==== Information provided ====
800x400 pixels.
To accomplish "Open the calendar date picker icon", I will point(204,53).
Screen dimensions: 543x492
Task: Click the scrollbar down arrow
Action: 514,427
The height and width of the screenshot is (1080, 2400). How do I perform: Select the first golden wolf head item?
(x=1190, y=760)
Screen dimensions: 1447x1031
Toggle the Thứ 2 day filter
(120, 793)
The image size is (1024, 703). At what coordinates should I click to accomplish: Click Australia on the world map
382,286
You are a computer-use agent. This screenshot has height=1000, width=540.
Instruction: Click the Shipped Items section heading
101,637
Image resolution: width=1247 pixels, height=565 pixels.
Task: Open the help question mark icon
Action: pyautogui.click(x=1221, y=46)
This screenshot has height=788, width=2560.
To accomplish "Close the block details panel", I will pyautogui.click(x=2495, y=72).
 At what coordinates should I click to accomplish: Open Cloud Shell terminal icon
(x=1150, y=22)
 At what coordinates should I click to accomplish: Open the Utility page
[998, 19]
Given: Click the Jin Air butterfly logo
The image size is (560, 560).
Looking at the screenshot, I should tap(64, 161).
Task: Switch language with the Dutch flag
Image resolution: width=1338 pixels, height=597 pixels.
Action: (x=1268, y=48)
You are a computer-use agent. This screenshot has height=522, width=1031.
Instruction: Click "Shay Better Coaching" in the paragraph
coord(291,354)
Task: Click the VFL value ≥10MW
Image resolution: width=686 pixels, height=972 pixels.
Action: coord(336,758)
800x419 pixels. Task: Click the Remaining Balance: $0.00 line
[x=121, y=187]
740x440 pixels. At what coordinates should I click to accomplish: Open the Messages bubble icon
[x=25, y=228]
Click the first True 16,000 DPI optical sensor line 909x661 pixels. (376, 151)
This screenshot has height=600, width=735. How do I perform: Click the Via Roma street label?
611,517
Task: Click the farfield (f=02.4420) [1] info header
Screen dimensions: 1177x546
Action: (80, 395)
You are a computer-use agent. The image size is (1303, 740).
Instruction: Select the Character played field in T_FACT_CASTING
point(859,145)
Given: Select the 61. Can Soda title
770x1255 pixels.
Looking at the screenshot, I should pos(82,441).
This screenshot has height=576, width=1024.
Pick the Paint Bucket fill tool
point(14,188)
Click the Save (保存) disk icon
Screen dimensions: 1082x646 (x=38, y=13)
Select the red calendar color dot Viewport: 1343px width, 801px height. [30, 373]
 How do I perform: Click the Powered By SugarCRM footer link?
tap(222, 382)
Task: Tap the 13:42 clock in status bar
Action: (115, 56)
====
▶ _Work to be completed_: Exact repetition of every record is required.

▶ _Exercise answer_:
800x400 pixels.
To accomplish "Open the calendar date picker icon", I will point(204,53).
Screen dimensions: 543x492
Task: Click the scrollbar down arrow
Action: 514,427
The height and width of the screenshot is (1080, 2400). How do I perform: Select the first golden wolf head item?
(x=1190, y=760)
Screen dimensions: 1447x1031
Toggle the Thứ 2 day filter
(120, 793)
The image size is (1024, 703). At what coordinates should I click to accomplish: Click Australia on the world map
382,286
You are a computer-use agent. This screenshot has height=1000, width=540.
Instruction: Click the Shipped Items section heading
101,637
Image resolution: width=1247 pixels, height=565 pixels.
Task: Open the help question mark icon
Action: pyautogui.click(x=1221, y=46)
This screenshot has height=788, width=2560.
To accomplish "Close the block details panel", I will pyautogui.click(x=2495, y=72).
 At what coordinates should I click to accomplish: Open Cloud Shell terminal icon
(x=1150, y=22)
 At what coordinates should I click to accomplish: Open the Utility page
[998, 19]
Given: Click the Jin Air butterfly logo
The image size is (560, 560).
Looking at the screenshot, I should tap(64, 161).
Task: Switch language with the Dutch flag
Image resolution: width=1338 pixels, height=597 pixels.
Action: (x=1268, y=48)
You are a computer-use agent. This screenshot has height=522, width=1031.
Instruction: Click "Shay Better Coaching" in the paragraph
coord(291,354)
Task: Click the VFL value ≥10MW
Image resolution: width=686 pixels, height=972 pixels.
Action: coord(336,758)
800x419 pixels. Task: Click the Remaining Balance: $0.00 line
[x=121, y=187]
740x440 pixels. At what coordinates should I click to accomplish: Open the Messages bubble icon
[x=25, y=228]
Click the first True 16,000 DPI optical sensor line 909x661 pixels. (376, 151)
This screenshot has height=600, width=735. How do I perform: Click the Via Roma street label?
611,517
Task: Click the farfield (f=02.4420) [1] info header
Screen dimensions: 1177x546
Action: (80, 395)
You are a computer-use agent. The image size is (1303, 740).
Instruction: Select the Character played field in T_FACT_CASTING
point(859,145)
Given: Select the 61. Can Soda title
770x1255 pixels.
Looking at the screenshot, I should pos(82,441).
This screenshot has height=576, width=1024.
Pick the Paint Bucket fill tool
point(14,188)
Click the Save (保存) disk icon
Screen dimensions: 1082x646 (x=38, y=13)
Select the red calendar color dot Viewport: 1343px width, 801px height. [30, 373]
 How do I perform: Click the Powered By SugarCRM footer link?
tap(222, 382)
Task: Tap the 13:42 clock in status bar
Action: (115, 56)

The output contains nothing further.